PROVIDED DATA
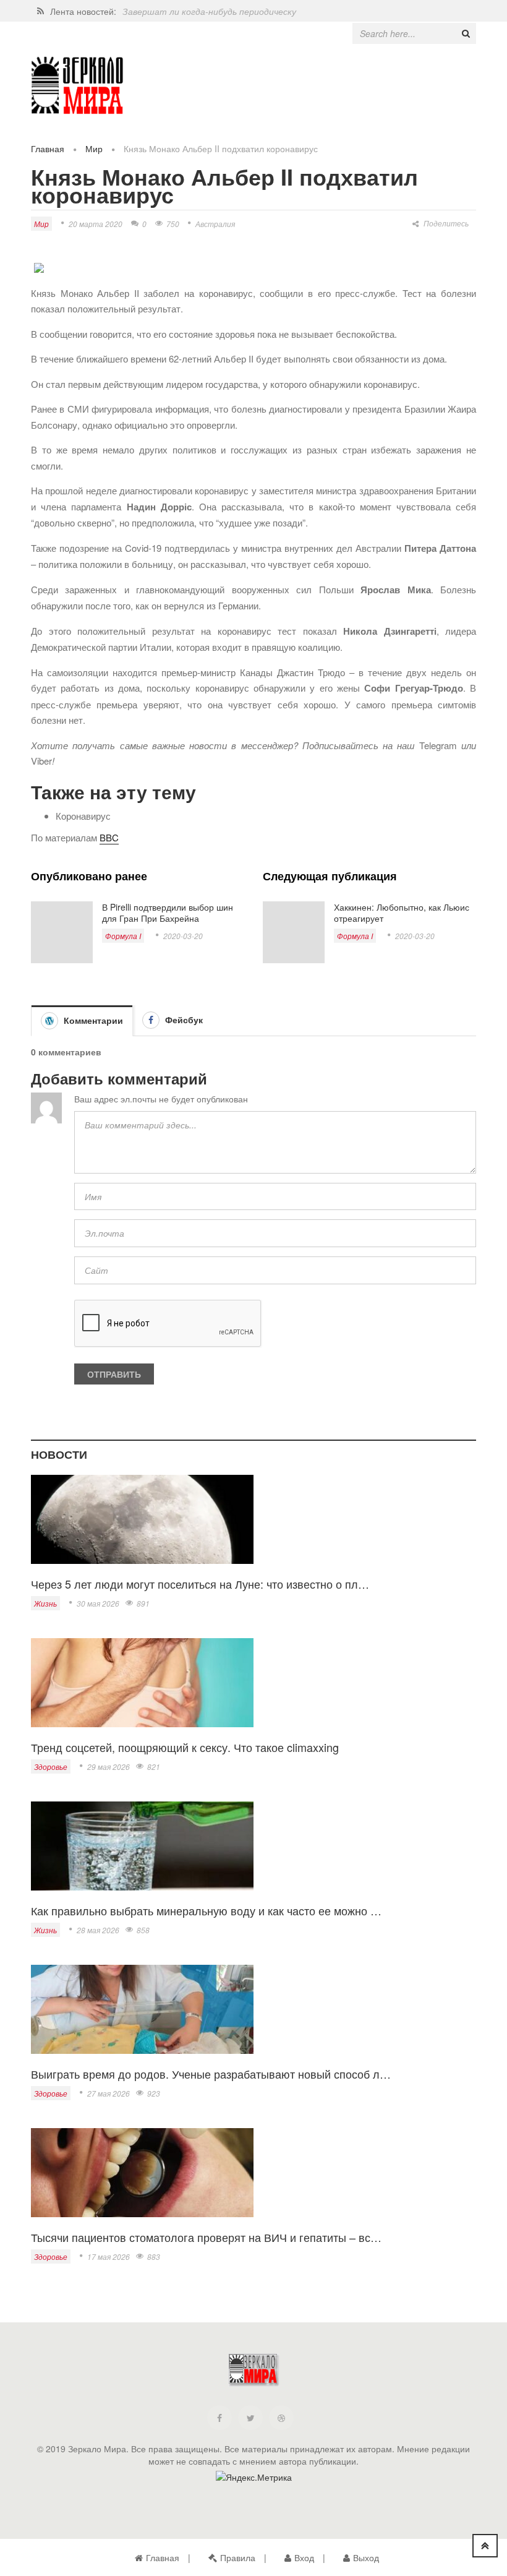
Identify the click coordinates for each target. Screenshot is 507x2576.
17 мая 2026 (108, 2256)
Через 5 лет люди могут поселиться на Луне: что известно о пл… (200, 1583)
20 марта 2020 (95, 223)
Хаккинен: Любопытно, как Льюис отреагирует (401, 912)
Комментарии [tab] (92, 1020)
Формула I (123, 935)
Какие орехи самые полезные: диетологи (209, 11)
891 (143, 1603)
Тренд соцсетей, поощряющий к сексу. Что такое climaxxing (185, 1747)
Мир (94, 148)
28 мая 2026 (98, 1930)
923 (153, 2093)
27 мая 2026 (108, 2093)
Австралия (215, 223)
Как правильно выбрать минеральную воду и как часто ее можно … (206, 1910)
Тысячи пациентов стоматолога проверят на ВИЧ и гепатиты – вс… (206, 2237)
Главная (47, 148)
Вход (304, 2557)
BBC (109, 837)
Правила (237, 2557)
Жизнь (45, 1603)
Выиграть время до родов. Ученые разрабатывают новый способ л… (211, 2073)
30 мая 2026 (98, 1603)
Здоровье (50, 1766)
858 (143, 1930)
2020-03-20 (183, 935)
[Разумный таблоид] (77, 85)
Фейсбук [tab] (183, 1019)
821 (153, 1766)
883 (153, 2256)
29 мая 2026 (108, 1766)
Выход (366, 2557)
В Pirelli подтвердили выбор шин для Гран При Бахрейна (167, 912)
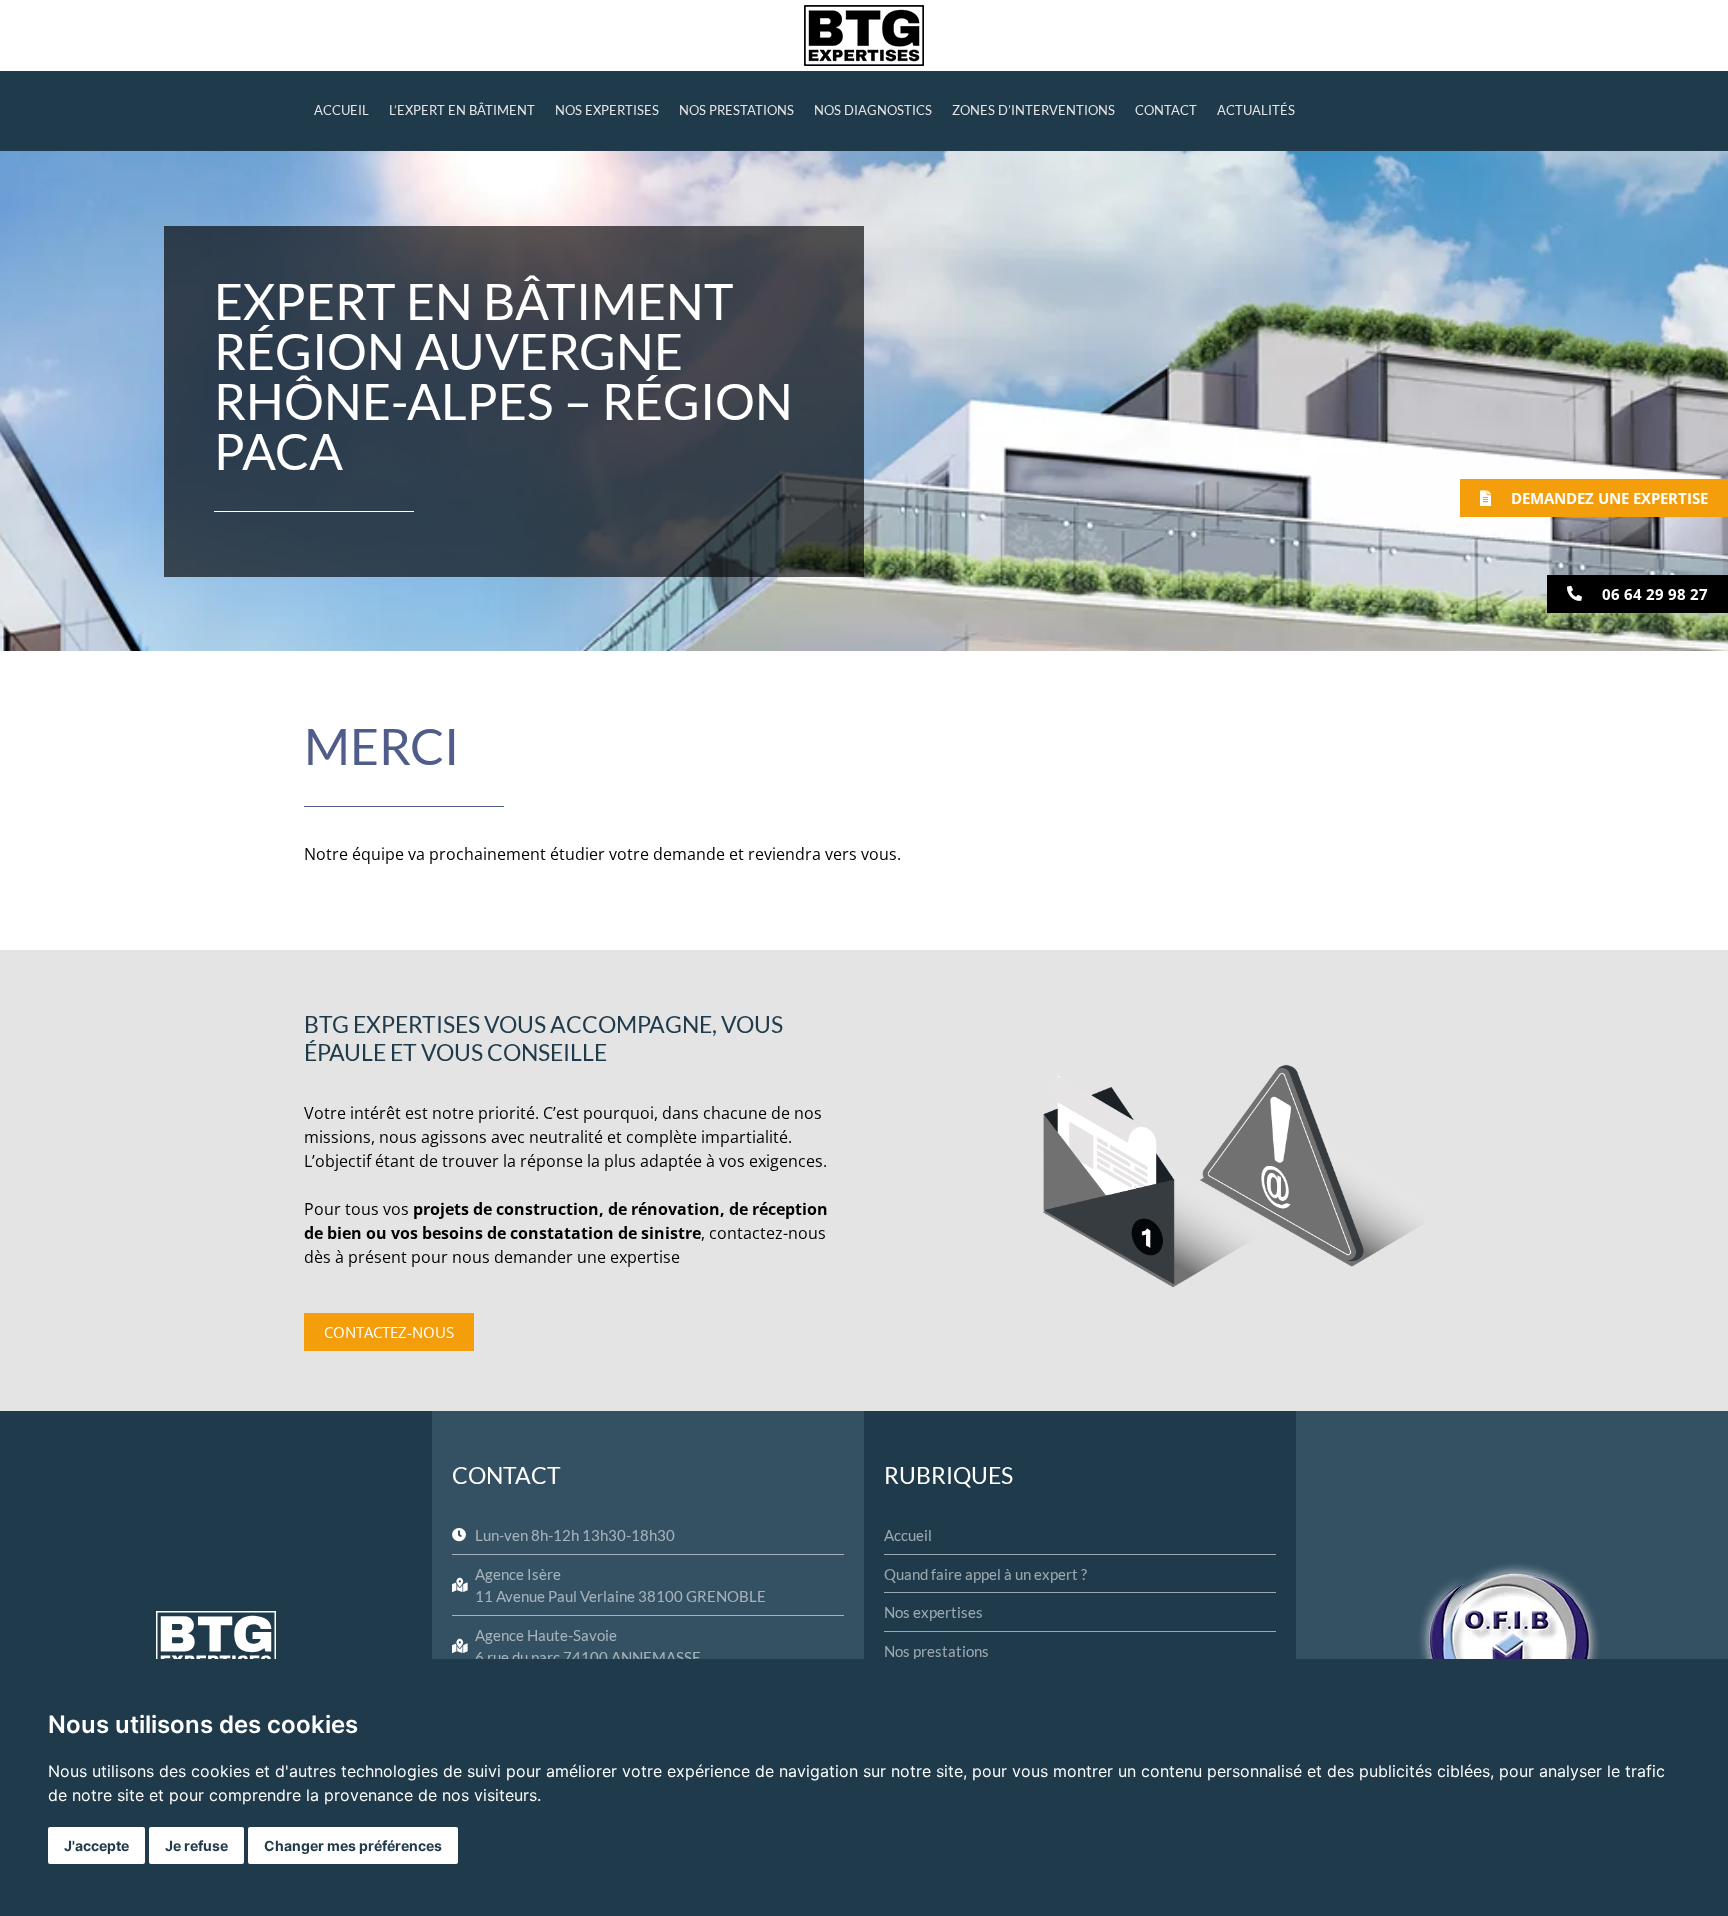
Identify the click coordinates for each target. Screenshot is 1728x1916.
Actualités (1256, 110)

WHAT NEEDS TO BE DONE
Each line from the one containing "BBC (109, 837)" through the end of the records above is to be retyped exactly, with the pictures omitted and nothing added.

PROBLEM SOLUTION
BBC (109, 837)
Правила (237, 2557)
Жизнь (45, 1603)
Выиграть время до родов. Ученые разрабатывают новый способ л… (211, 2073)
30 мая 2026 (98, 1603)
Здоровье (50, 1766)
858 (143, 1930)
2020-03-20 (183, 935)
[Разумный таблоид] (77, 85)
Фейсбук [tab] (183, 1019)
821 (153, 1766)
883 (153, 2256)
29 мая 2026 (108, 1766)
Выход (366, 2557)
В Pirelli подтвердили выбор шин для Гран При Бахрейна (167, 912)
Identify the click coordinates for each target. Screenshot is 1728x1916.
Actualités (1256, 110)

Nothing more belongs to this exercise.